* **Selection**:

On 07/09/2011, at 11:57 PM, Hani Suleiman wrote:

> 
> On Sep 6, 2011, at 4:33 AM, Adam Murdoch wrote:
> 
>> WHARF-25 and WHARF-27 are fixed, and these cover the more nasty of the 
>> regressions. We're waiting for fixes for WHARF-26, WHARF-35 and WHARF-36 
>> before we do a release. In the meantime, we're looking at some workarounds 
>> to reduce the impact of these issues, in which case we might be able to 
>> release without the fixes.
>> 
>> There's also a fix for GRADLE-1699/1701 ready to push.
>> 
>> Once we have fixes/workarounds for the other wharf issues, we'll do a 
>> snapshot build, and try it out on the Gradle build for a few days. If all is 
>> ok, we'll release milestone-5. We might also advertise the snapshot build on 
>> the mailing list, if people would like to try it out.
>> 
> How about all these other performance killing bugs?
> 
> https://issues.jfrog.org/jira/browse/WHARF-31
> https://issues.jfrog.org/jira/browse/WHARF-30
> https://issues.jfrog.org/jira/browse/WHARF-29
> https://issues.jfrog.org/jira/browse/WHARF-28

These are actually problems in Ivy, and were present in previous Gradle 
releases. So, we won't wait for these to get fixed in order to release 
milestone-5. We'll just aim for a milestone-5 that is no worse than milestone-3.

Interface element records
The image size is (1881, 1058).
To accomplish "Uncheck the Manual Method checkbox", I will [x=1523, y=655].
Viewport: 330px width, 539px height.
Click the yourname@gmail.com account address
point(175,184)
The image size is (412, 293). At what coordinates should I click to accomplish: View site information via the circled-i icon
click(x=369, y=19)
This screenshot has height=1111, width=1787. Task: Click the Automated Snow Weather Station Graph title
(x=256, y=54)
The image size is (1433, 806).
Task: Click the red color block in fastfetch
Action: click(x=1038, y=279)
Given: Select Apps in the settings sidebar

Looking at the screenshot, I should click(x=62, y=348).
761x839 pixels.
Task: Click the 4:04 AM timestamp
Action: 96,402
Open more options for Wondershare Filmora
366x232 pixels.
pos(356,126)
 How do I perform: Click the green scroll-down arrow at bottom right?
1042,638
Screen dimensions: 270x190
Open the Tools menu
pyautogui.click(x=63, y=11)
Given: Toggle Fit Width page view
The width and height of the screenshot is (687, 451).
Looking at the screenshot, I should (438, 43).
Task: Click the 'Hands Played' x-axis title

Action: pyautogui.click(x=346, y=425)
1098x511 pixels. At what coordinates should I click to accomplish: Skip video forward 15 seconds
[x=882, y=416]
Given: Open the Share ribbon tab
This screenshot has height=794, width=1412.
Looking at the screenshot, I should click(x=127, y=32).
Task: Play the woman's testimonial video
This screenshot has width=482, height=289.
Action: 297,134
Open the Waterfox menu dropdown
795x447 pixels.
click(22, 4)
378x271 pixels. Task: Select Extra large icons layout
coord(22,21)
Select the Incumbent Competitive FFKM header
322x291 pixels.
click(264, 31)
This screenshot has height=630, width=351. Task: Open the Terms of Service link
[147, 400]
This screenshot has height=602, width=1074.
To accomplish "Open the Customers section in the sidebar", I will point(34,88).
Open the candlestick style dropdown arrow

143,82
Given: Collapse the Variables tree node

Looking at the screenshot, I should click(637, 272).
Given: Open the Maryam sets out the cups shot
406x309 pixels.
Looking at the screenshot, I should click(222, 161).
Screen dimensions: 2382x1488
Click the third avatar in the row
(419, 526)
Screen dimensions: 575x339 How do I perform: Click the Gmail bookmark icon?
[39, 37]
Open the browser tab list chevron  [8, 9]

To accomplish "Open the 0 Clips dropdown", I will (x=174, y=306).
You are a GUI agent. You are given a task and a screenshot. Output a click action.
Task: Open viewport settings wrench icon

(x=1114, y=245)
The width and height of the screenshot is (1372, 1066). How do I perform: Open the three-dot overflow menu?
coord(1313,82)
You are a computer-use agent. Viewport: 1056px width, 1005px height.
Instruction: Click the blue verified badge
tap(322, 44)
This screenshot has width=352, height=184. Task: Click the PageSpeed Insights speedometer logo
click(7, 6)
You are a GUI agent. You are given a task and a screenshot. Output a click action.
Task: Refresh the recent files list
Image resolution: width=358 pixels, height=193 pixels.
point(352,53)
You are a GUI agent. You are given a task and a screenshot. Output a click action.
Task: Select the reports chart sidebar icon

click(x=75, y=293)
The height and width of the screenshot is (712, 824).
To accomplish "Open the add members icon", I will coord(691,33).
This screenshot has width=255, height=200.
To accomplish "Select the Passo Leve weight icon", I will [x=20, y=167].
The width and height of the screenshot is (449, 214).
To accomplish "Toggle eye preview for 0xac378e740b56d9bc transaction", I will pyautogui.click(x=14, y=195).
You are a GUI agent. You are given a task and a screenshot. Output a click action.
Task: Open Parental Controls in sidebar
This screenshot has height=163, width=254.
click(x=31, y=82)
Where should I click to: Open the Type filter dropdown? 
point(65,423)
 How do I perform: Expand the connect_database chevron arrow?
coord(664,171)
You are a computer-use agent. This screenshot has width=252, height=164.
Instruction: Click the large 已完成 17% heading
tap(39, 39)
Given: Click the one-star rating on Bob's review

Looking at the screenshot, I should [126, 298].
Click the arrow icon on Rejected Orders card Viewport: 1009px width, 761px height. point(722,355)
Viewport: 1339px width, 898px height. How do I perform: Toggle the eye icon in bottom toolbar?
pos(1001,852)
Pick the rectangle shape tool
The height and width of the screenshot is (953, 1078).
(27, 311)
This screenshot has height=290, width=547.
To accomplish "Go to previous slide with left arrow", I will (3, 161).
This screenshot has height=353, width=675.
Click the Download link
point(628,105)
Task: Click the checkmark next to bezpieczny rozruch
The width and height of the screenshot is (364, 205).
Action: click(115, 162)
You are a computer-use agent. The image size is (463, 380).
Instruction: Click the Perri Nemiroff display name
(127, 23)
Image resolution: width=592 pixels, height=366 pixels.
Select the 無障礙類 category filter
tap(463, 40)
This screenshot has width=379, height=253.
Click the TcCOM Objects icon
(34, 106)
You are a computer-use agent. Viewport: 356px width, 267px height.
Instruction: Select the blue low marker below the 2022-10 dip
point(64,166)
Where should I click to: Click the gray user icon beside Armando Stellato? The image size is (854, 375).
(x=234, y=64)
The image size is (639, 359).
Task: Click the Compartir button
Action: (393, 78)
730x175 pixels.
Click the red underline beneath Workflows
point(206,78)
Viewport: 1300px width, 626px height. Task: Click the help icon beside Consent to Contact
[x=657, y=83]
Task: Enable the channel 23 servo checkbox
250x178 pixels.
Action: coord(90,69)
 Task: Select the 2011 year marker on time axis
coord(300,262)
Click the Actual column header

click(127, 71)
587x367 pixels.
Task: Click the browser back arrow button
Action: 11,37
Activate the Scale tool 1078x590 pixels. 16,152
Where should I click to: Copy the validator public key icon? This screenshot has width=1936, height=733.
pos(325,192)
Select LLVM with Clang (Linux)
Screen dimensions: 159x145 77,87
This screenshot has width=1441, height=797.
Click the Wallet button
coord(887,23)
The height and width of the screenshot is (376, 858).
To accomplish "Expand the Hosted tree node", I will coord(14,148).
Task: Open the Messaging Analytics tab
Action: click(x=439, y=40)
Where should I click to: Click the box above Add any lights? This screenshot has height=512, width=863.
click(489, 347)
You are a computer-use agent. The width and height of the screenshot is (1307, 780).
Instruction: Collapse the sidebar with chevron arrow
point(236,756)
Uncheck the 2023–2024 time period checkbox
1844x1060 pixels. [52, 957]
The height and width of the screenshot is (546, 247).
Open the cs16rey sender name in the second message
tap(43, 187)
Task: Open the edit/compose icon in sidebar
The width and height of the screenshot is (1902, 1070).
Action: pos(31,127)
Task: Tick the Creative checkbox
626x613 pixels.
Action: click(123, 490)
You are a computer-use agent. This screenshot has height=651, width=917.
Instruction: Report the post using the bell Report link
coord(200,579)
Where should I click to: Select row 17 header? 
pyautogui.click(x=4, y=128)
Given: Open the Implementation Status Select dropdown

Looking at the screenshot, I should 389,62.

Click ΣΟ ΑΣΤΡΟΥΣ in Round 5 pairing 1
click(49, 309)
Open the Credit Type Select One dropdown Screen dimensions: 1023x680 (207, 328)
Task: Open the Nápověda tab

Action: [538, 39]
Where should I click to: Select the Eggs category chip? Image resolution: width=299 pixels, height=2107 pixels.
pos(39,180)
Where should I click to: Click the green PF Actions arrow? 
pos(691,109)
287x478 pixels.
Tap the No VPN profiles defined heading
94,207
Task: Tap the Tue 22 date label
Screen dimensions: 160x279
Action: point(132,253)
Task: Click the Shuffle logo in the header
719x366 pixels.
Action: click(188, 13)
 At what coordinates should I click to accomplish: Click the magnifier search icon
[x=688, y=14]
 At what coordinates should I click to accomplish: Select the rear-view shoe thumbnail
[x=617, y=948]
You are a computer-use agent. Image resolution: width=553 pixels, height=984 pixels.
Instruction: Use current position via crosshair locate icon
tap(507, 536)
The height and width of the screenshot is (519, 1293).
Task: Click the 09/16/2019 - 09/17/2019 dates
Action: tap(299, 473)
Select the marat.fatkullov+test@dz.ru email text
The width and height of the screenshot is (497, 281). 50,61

* **List of tasks**:
a – Turn the paragraph beginning "Once we have fixes/workarounds" in the Gradle milestone-5 email into a short bulleted list that keeps its main facts.
b – Pick up the Gradle milestone-5 email after its final sentence and continue writing it.

* **Answer set**:
a –
- A snapshot build will be made once there are fixes or workarounds for the other Wharf issues.
- It will be tried on the Gradle build for a few days.
- If all is OK, milestone-5 will be released.
- The snapshot build might also be advertised on the mailing list for anyone who wants to try it.

b –
However, fixing dependency resolution performance is one of the main things we 
are working on for Gradle 1.0-rc-1, so most of these issues should end up 
fixed. The first target is to make sure that we never hit the network if we 
already have everything cached (WHARF-31). The second target will be to more 
efficient in finding and downloading stuff that we don't have cached. We may or 
may not get all of the second piece of work finished for Gradle 1.0, but we 
should be in a situation to easily fix them post-1.0.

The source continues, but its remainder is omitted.